Définition : dirigeant de société
Le dirigeant de société désigne la ou les personnes investies du pouvoir de gérer, représenter et engager une société dans le cadre de ses activités économiques.
Cette fonction peut être exercée par une personne physique ou, dans certains cas, par une personne morale. Le statut juridique, les pouvoirs ainsi que les obligations du dirigeant varient suivant la forme juridique de la société (SARL, SAS, SA, SCI, etc.), mais ils sont toujours encadrés par la loi, les statuts et la jurisprudence.
Régime juridique applicable au dirigeant
Nomination et pouvoirs du dirigeant
La désignation du dirigeant s’effectue selon les modalités prévues dans les statuts de la société. Le plus souvent, cette nomination est décidée par les associés ou actionnaires et fait l’objet d’un procès-verbal ayant une portée juridique contraignante. Le dirigeant dispose, vis-à-vis des tiers, du pouvoir de représentation légale de la société.
Ses pouvoirs internes sont définis dans les statuts et peuvent être limités. Toutefois, les limitations statutaires ne sont pas opposables aux tiers de bonne foi, conformément au principe posé à l’article L.210-6 du Code de commerce.
Formes sociales et typologie des dirigeants
Le statut du dirigeant dépend de la forme sociale :
- SARL : Gérant ou cogérants
- SAS : Président, avec possibilité de nommer un directeur général ou des organes collégiaux
- SA : Président du conseil d’administration, directeur général, ou directoire selon le mode de gouvernance
- SCI : Gérant(s), souvent associés
Le rôle et les responsabilités du dirigeant évoluent donc selon le cadre juridique retenu pour la société.
Responsabilité du dirigeant de société
Responsabilité civile
Le dirigeant peut engager sa responsabilité civile envers la société, les associés ou des tiers s’il commet une faute de gestion, une violation des statuts ou une infraction aux dispositions légales et réglementaires.
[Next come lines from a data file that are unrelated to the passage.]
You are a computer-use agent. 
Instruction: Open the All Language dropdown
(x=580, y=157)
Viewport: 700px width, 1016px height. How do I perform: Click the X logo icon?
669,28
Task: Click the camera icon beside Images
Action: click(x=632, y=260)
L’action en responsabilité peut être :
- Sociale (au nom de la société) – art. L.223-22 et L.225-251 du Code de commerce
- Individuelle (intérêt propre d’un associé ou tiers)
Responsabilité pénale
Le dirigeant engage aussi sa responsabilité pénale s’il commet des infractions dans l’exercice de ses fonctions, telles que :
- Abus de biens sociaux
- Distribution de dividendes fictifs
- Fraudes fiscales
- Infractions au droit du travail ou à la législation environnementale
Responsabilité fiscale et sociale
En cas d’irrégularités fiscales ou de cotisations sociales non versées, le dirigeant peut être personnellement poursuivi par l’administration en cas de manœuvre frauduleuse ou de graves négligences (art. L.267 du livre des procédures fiscales).
Régime social et fiscal du dirigeant
Régime social
Le dirigeant peut relever du régime des travailleurs non-salariés (TNS) ou du régime général de la sécurité sociale, selon son mandat et sa participation dans le capital :
- Gérant majoritaire de SARL : affilié au régime TNS
- Gérant minoritaire ou égalitaire : rattaché au régime général
- Président de SAS : assimilé salarié
Régime fiscal
La rémunération du dirigeant est assujettie à l’impôt sur le revenu dans la catégorie des traitements et salaires, sauf s’il relève du régime TNS où elle peut être partiellement imposable après déductions.
En cas de perception de dividendes, ceux-ci sont fiscalisés au titre des revenus de capitaux mobiliers.
Cumuls et limitations de fonctions
Le cumul mandat social et contrat de travail
Le cumul est possible sous conditions strictes :
- Existence de fonctions techniques distinctes du mandat
- Subordination réelle à l’égard de la société
- Rémunération distincte
Les dirigeants assimilés salariés (ex. président de SAS) peuvent en principe cumuler, sous réserve de l’absence d’abus de droit ou de fictivité du contrat.
Incompatibilités et interdictions
Certaines fonctions ou situations entraînent une incompatibilité avec le mandat de dirigeant, notamment :
- Condamnation pénale interdisant la gestion
- Faillite personnelle
- Incompatibilités professionnelles (ex. avocat, expert-comptable avec clientèle en conflit d’intérêts)
Cessation des fonctions et responsabilités post-mandat
Modalités de cessation
Les fonctions de dirigeant peuvent cesser :
- Par démission
- Par décision des associés (révocation)
- En cas de décès, incapacité, interdiction de gérer
Responsabilité après le mandat
Le dirigeant reste passible d’actions en responsabilité pour les actes commis au cours de son mandat, même après sa cessation. De plus, il peut être poursuivi personnellement en cas de faute de gestion ayant contribué à une procédure collective.